WHAT YOU WILL DO
In the material below, list every line carrying the string "computer".

SUPPLIED MATERIAL
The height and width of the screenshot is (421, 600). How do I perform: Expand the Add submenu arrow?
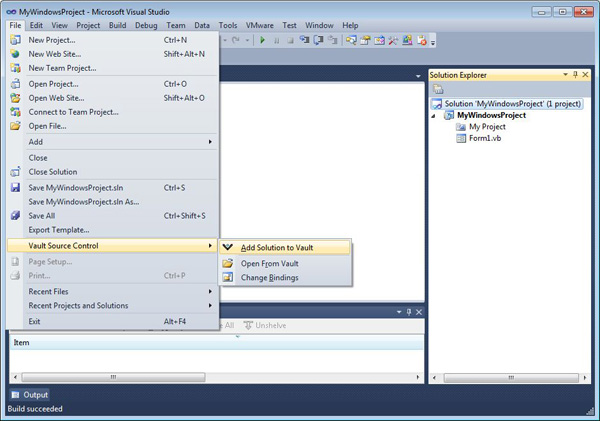[x=210, y=142]
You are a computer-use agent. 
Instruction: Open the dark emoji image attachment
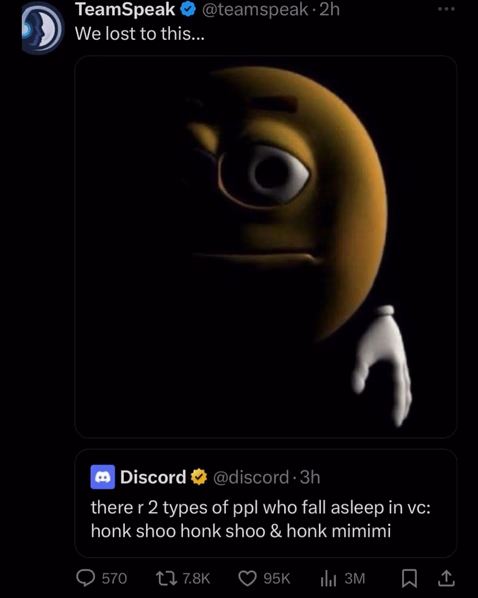pyautogui.click(x=266, y=246)
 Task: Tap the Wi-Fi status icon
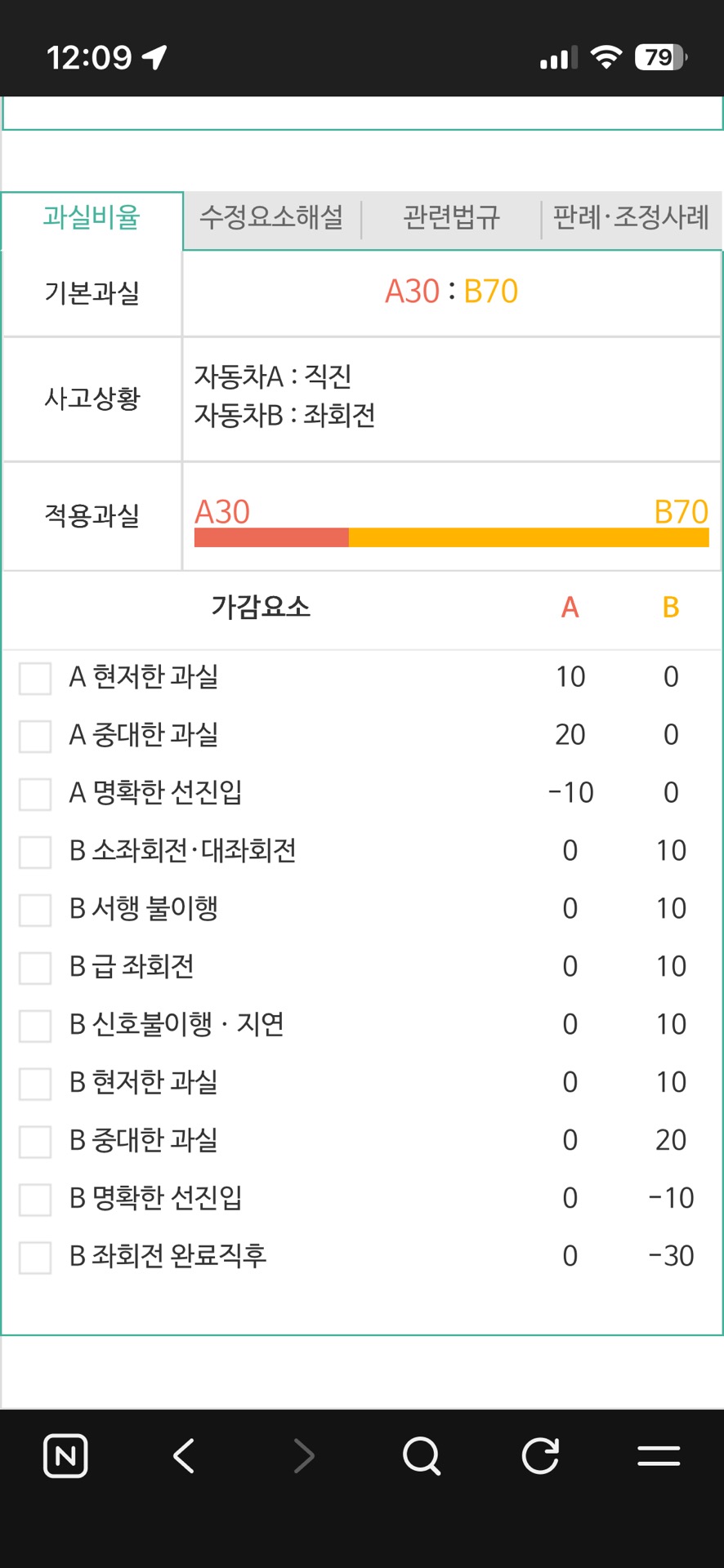click(606, 57)
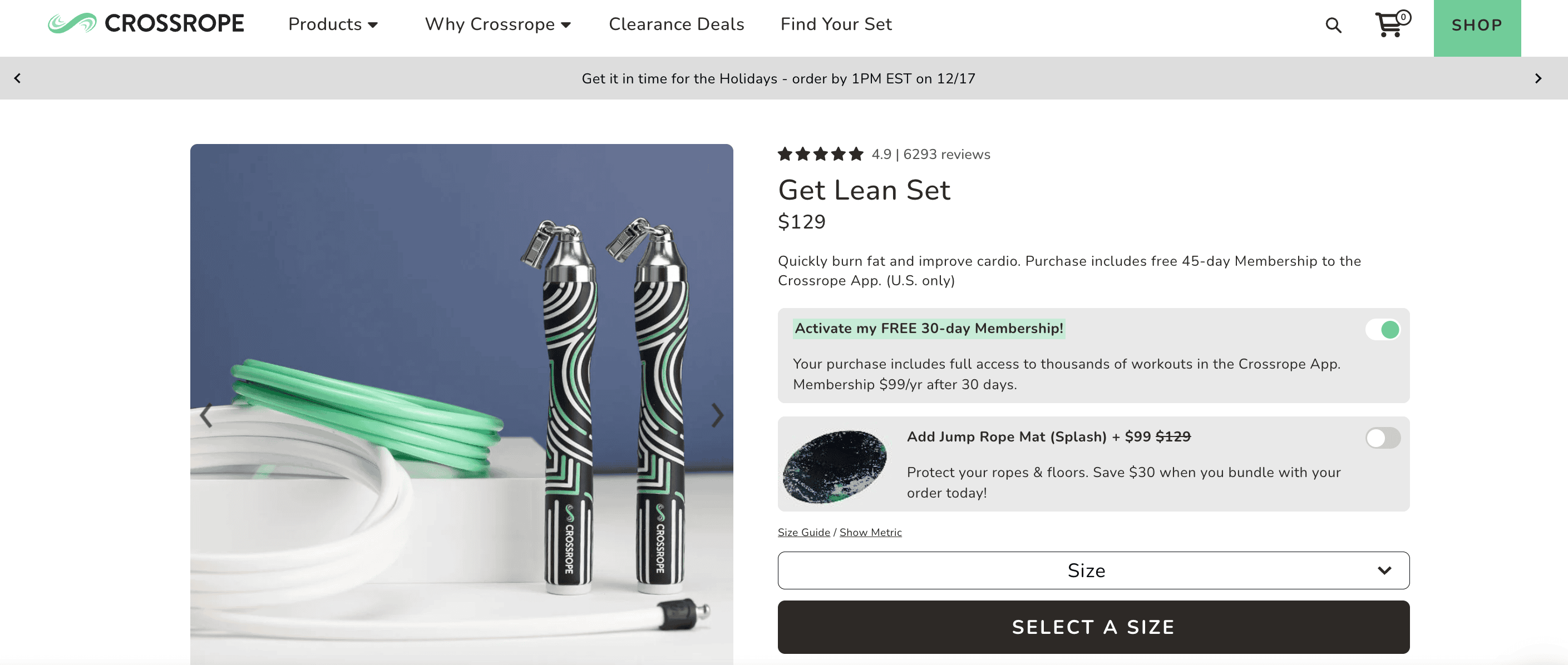Show previous product image
Image resolution: width=1568 pixels, height=665 pixels.
(x=206, y=415)
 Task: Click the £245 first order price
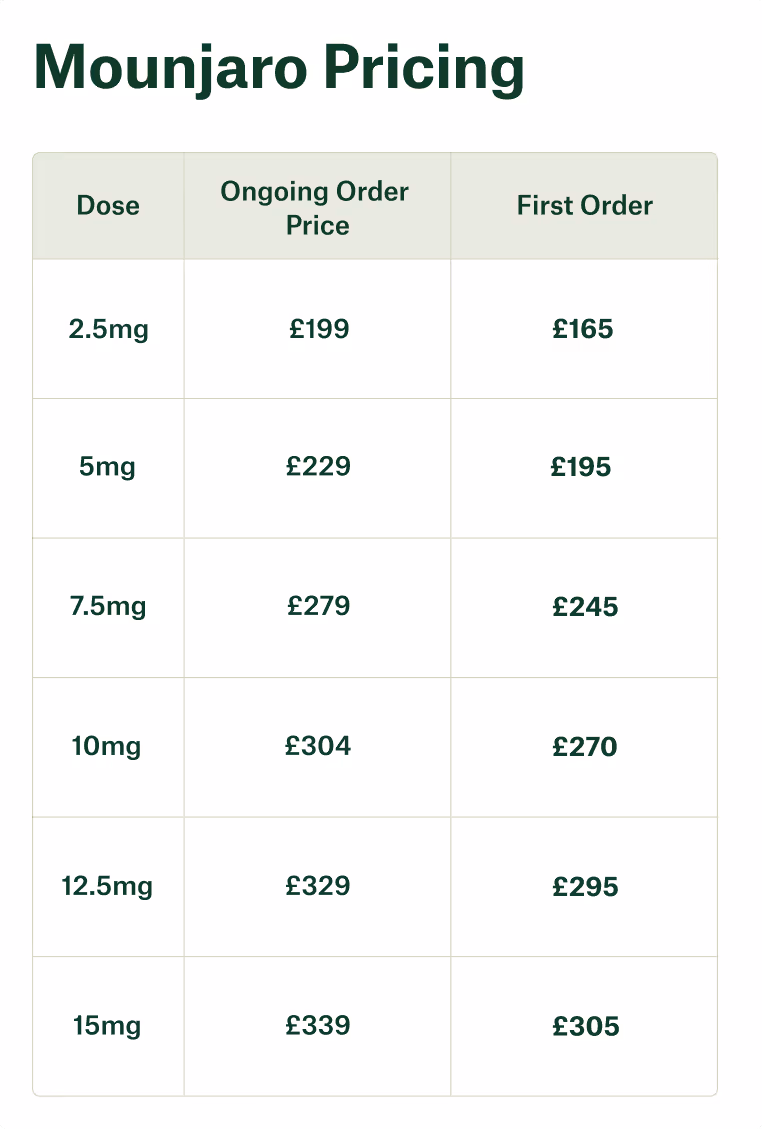click(585, 607)
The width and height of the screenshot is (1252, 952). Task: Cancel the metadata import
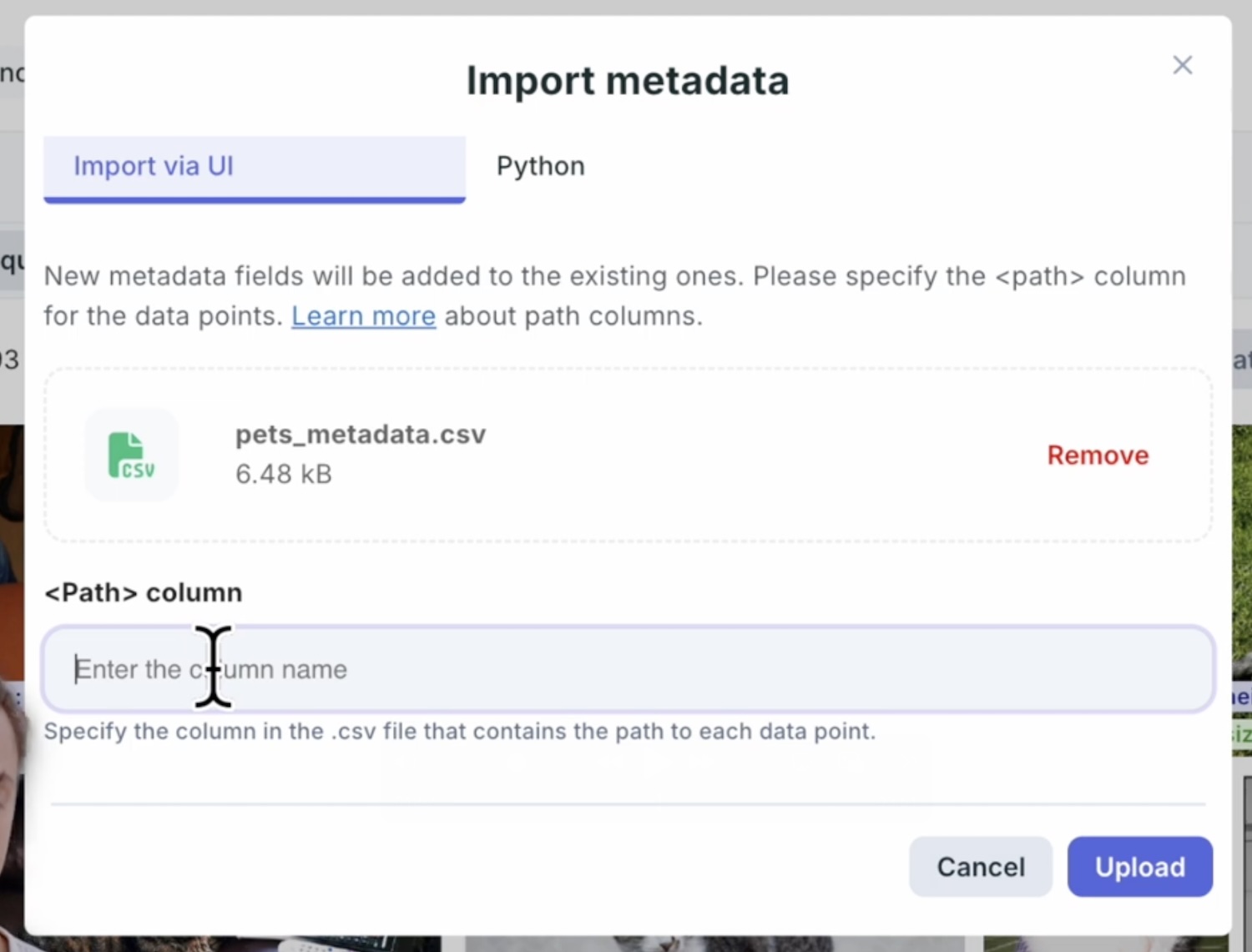(x=980, y=867)
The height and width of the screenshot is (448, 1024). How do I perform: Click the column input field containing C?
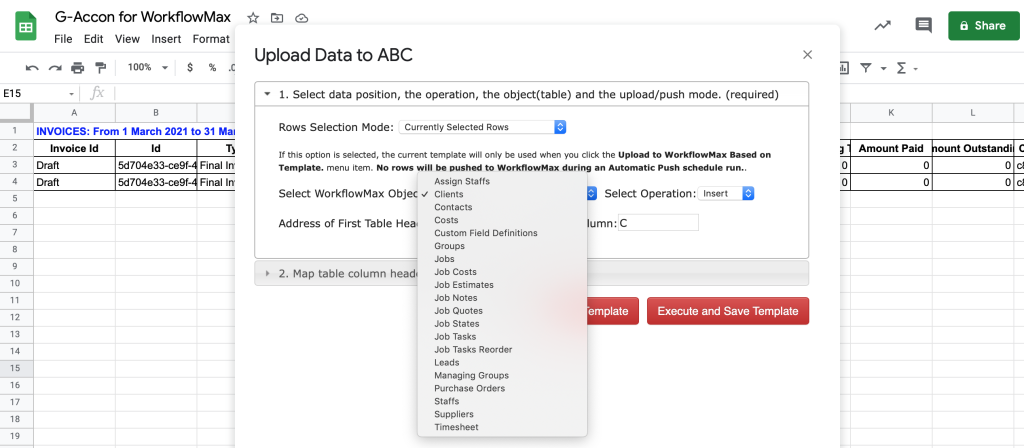[x=658, y=223]
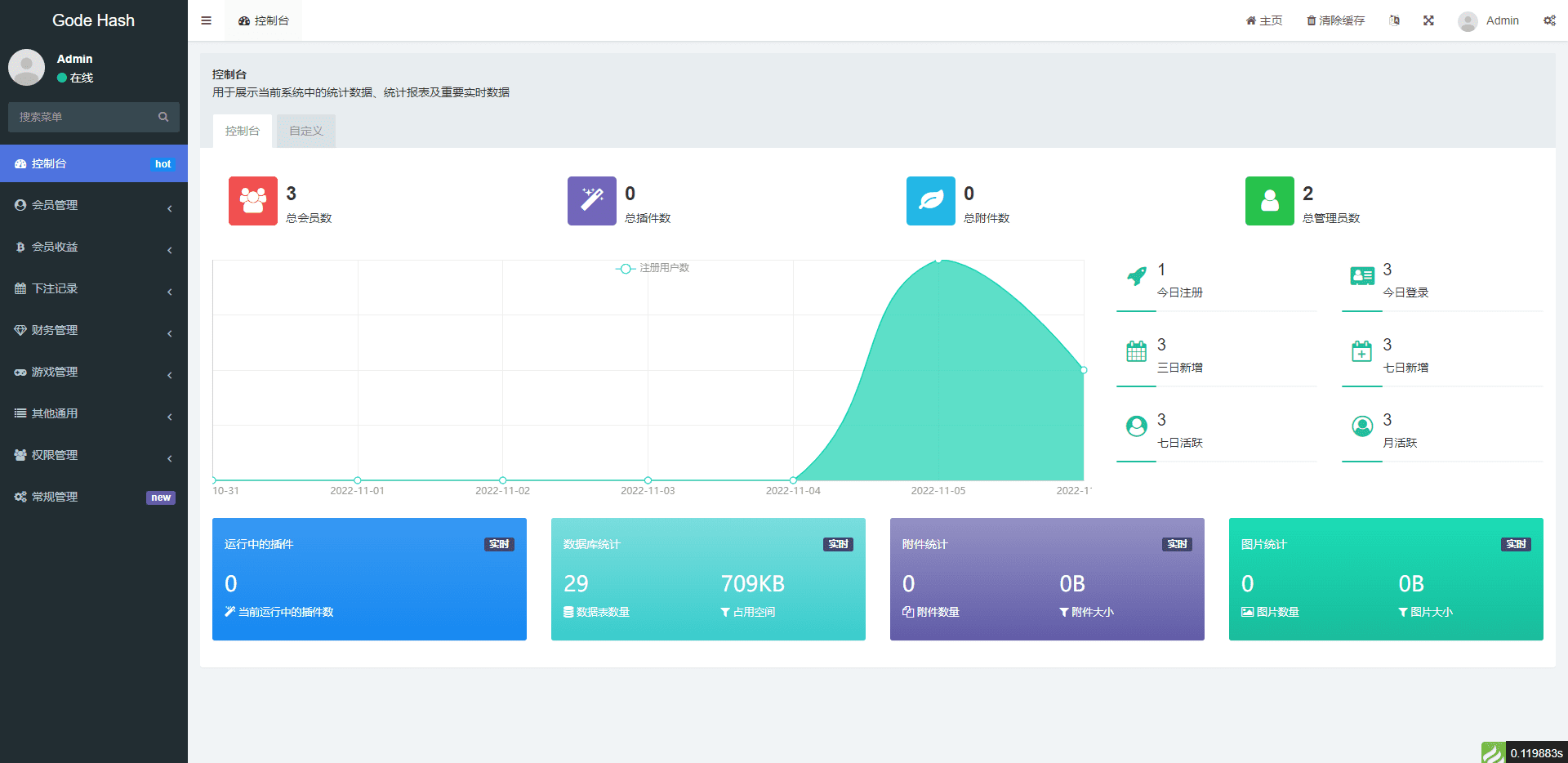This screenshot has height=763, width=1568.
Task: Expand the 会员管理 sidebar menu
Action: [93, 205]
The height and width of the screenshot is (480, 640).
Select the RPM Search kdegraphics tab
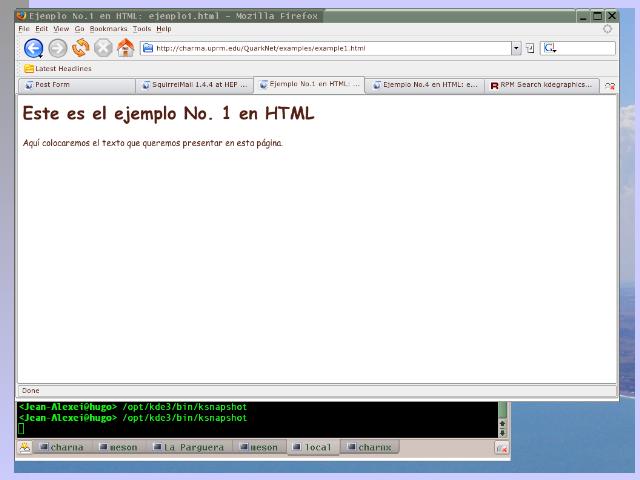point(540,86)
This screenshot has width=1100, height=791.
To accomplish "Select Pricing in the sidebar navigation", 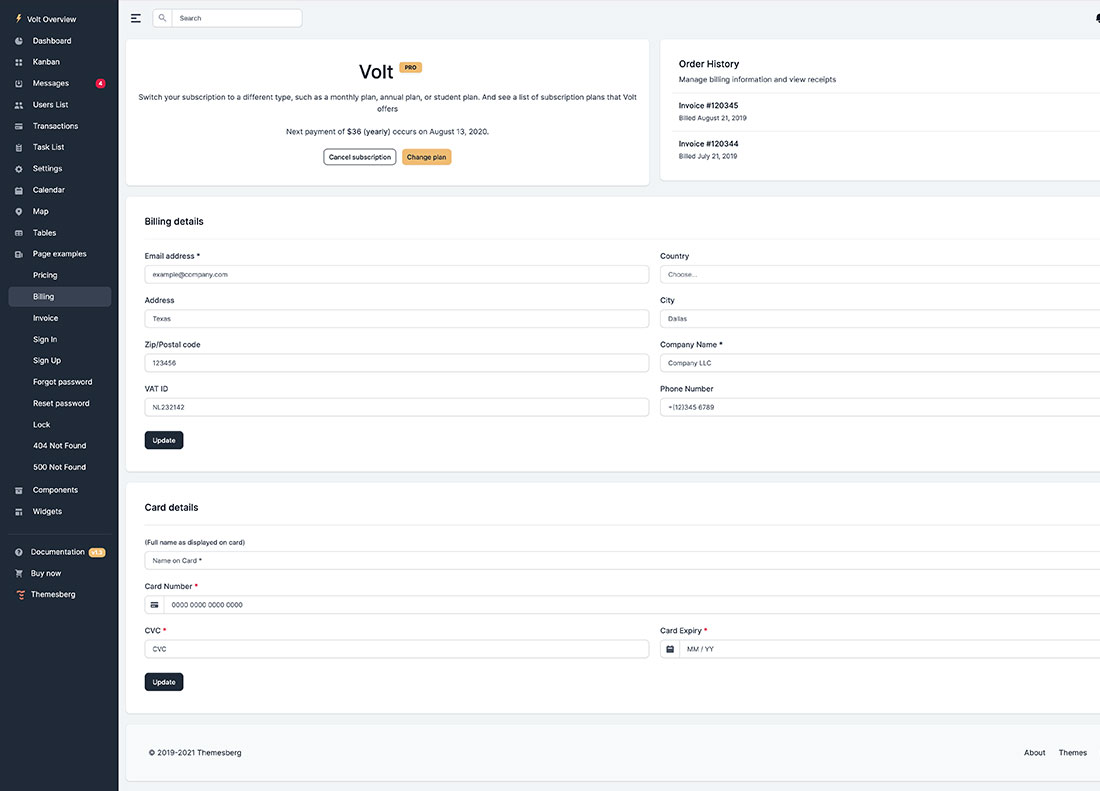I will tap(46, 275).
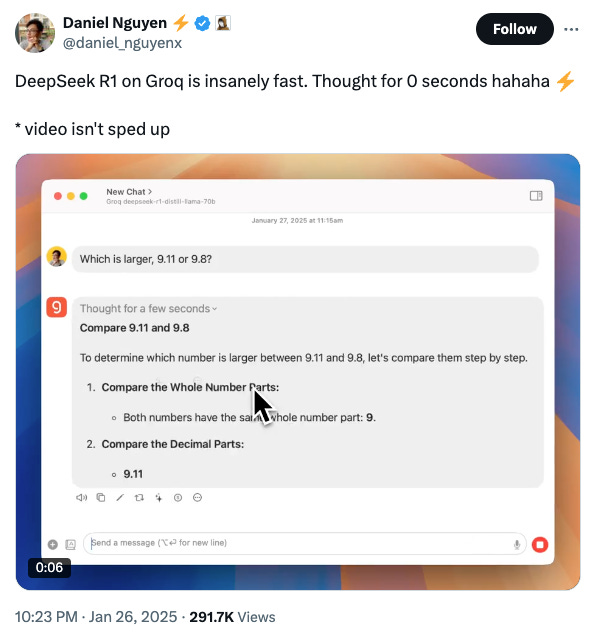Viewport: 597px width, 642px height.
Task: Click the read-aloud speaker icon
Action: coord(81,497)
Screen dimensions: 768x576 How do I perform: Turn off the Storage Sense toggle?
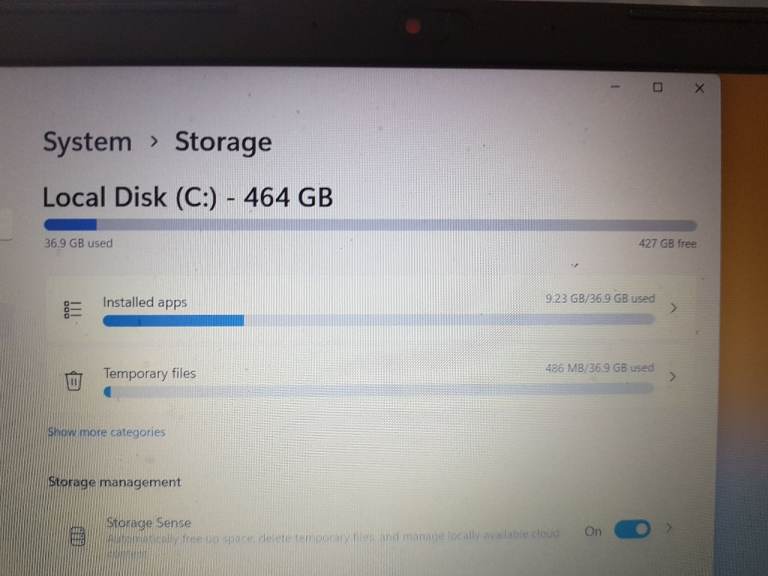pos(632,529)
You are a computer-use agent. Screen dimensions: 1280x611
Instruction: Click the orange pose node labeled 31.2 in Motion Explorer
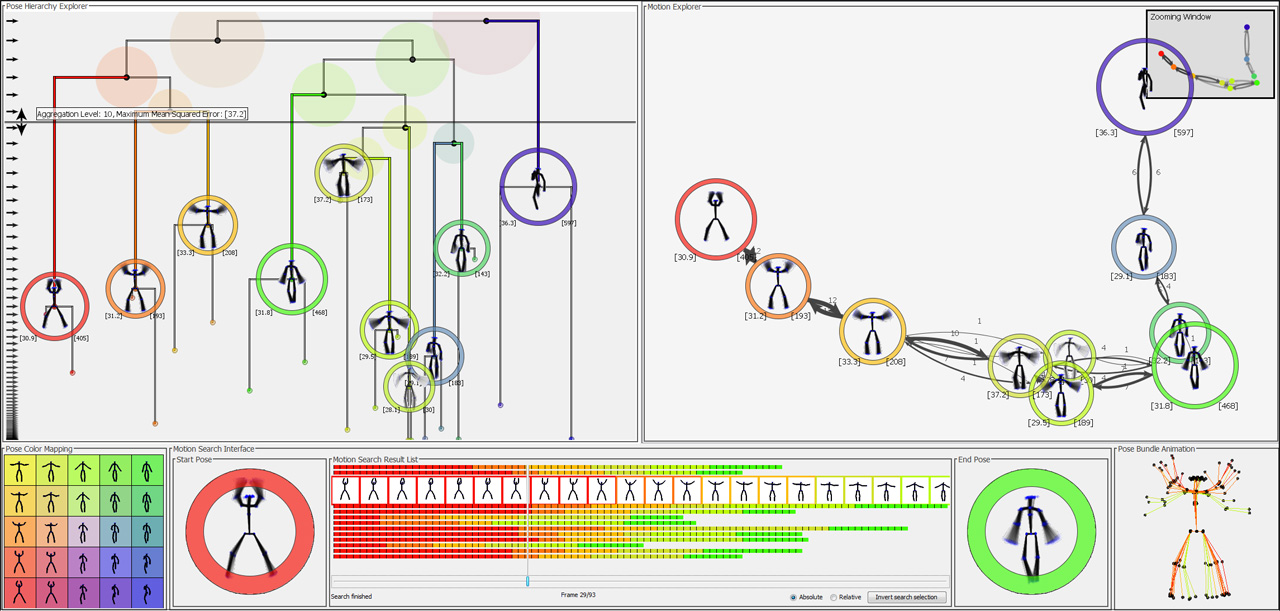778,287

TASK ANSWER
You are a computer-use agent. 
You are a computer-use agent. Screen dimensions: 1280x611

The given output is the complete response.